Quel coût pour l’usager ?

La question du coût pour l’usager doit également être posée. Une nouvelle infrastructure avec de nouveaux matériels roulants et une offre cadencée, cela a un coût. Or, difficile de penser que le trajet Lille-Hénin en 26 minutes à 6€40 sera au même prix avec le RER ; il faudra bien rembourser l’investissement ! L’accès aux gares sera probablement régulé par une tarification du stationnement, comme pour les nouvelles gares TGV. Ce n’est pas en soi une aberration mais cela peut être irritant pour les usagers, surtout en l’absence d’autres possibilités de rabattement vers les gares « neuves ».

Quel coût pour la collectivité ?

La collectivité peut prendre en charge le surcoût de l’exploitation du RER (un peu à l’image du TER-GV) pour garantir des prix équivalents au TER actuel, mais dans ce cas, ce sera le contribuable qui paiera la note.

Sur les coûts d’investissement, le budget avancé de la gare souterraine (4 quais) de Lille Flandres est de 227 millions d’euros. Pour comparer, même si la nature des projets est assez différente, les 4 quais sous la gare d’Anvers, c’est plus d’1 milliard d’euros (1,6 milliards pour l’ensemble du projet) et on avance 2,5 milliards pour la gare souterraine à Marseille. Disons que pour Lille-Flandres, ça ressemble à une gare souterraine low-cost ou à une estimation erronée.

Le projet de gare souterraine surprend aussi car, à quelques centaines de mètres, la ville de Lille dispose d’un site ferroviaire de 23 ha en friche, l’ancienne gare St-Sauveur. Ce site, dont on réfléchit en ce moment à son avenir, est potentiellement connecté au métro et permettrait de desservir les projets urbains alentours (Siège de Région, Euralille 2 et Porte de Valenciennes). Maintenir une fonction ferroviaire à St-Sauveur a du sens afin d’étendre l’espace nodal lillois et d’ouvrir de nouvelles opportunités territoriales ; certainement plus que creuser sous la gare de Lille-Flandres.

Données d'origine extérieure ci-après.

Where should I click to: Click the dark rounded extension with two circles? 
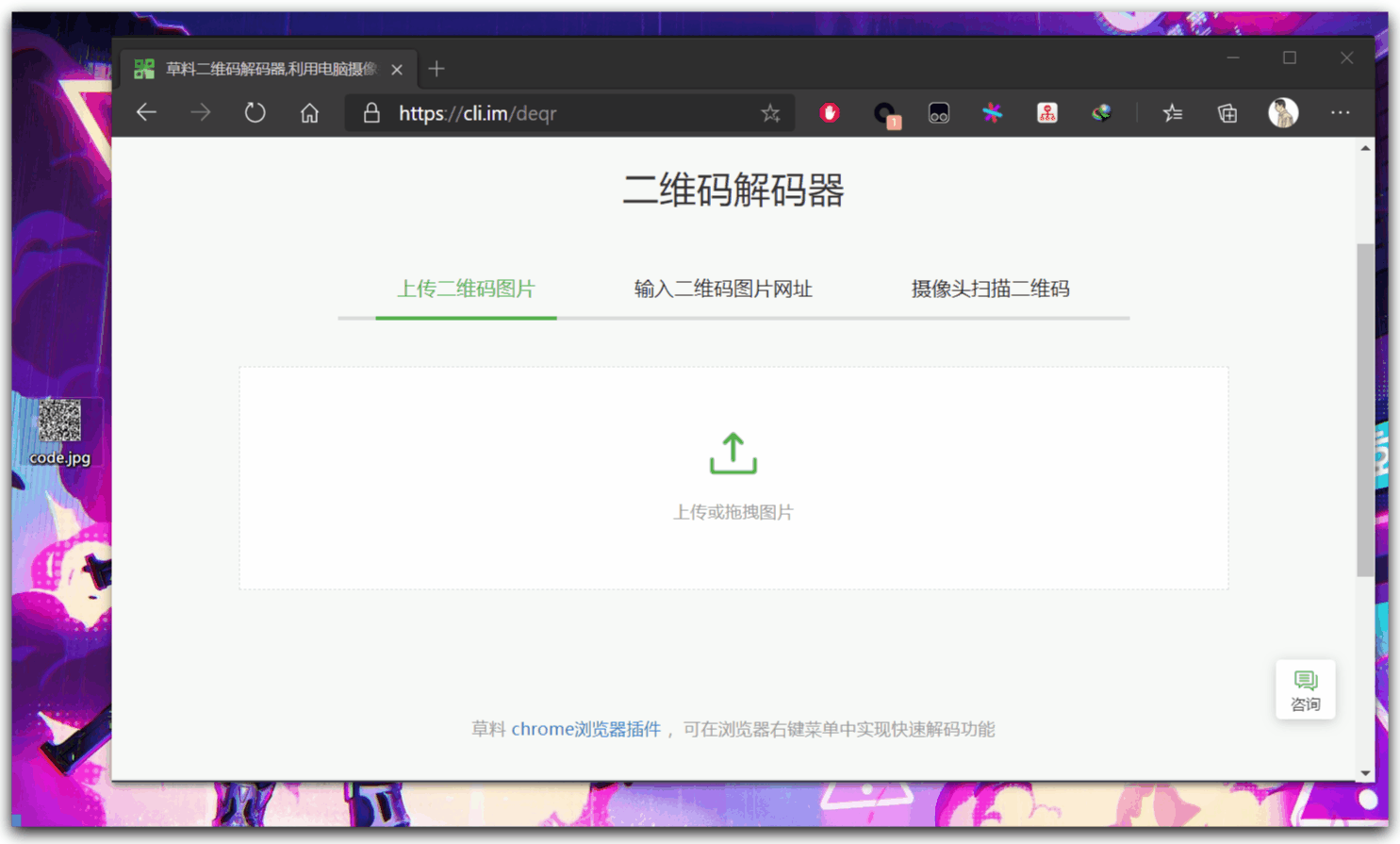point(938,112)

Pour les autres gares, on avance 23 M€, ce qui semble là encore un peu minimaliste. La gare Lorraine TGV sur le site de Louvigny, d’une architecture minimaliste, a coûté 30 millions d’euros, alors qu’elle ne posait absolument aucun problème d’insertion sur un foncier agricole plat très peu coûteux. On peut imaginer que l’insertion d’une gare dans ce secteur périurbain est bien plus complexe et que le foncier est sensiblement plus cher.

Que le président de Région demande une aide de l’Etat, à l’image des investissement pour le réseau du Grand Paris ou récemment à Marseille, est assez opportun. Par contre, ce serait vraiment dommage de gaspiller ce soutien par un projet passant à côté des grands enjeux régionaux.

Révélateur de l’absence de vision territoriale ?

Les navettes des "pendulaires" de l’ancien bassin minier vers Lille Métropole augmentent, c’est indéniable. Face à ce constat, deux positions sont possibles :

- Répondre à la demande par une augmentation de l’offre de transport dans une sorte d’interminable course à l’échalote. «  Il n’y aura jamais assez de transport dans le Nord-Pas-de-Calais » a d’ailleurs prévenu le président de la Région NPDC sur France Bleu Nord, le 22/11/2013
- Ou travailler à réduire le déséquilibre en matière d’emploi par une panification territoriale ambitieuse à l’échelle régionale. La mobilité ici n’est que le reflet d’une organisation territoriale déséquilibrée.

Le projet de RER choisit la première option, mais est-ce que le seul horizon des habitants de l’ancien bassin minier est de venir travailler à Lille ?

Pour finir, le hasard veut que, à quelques jours d’intervalle, on parle de la relance du projet RER et de la fermeture de plusieurs guichets dans les gares SNCF (5). Peut-être faudrait-il d’abord se préoccuper du réseau existant afin de lui inventer un avenir meilleur que le déclassement.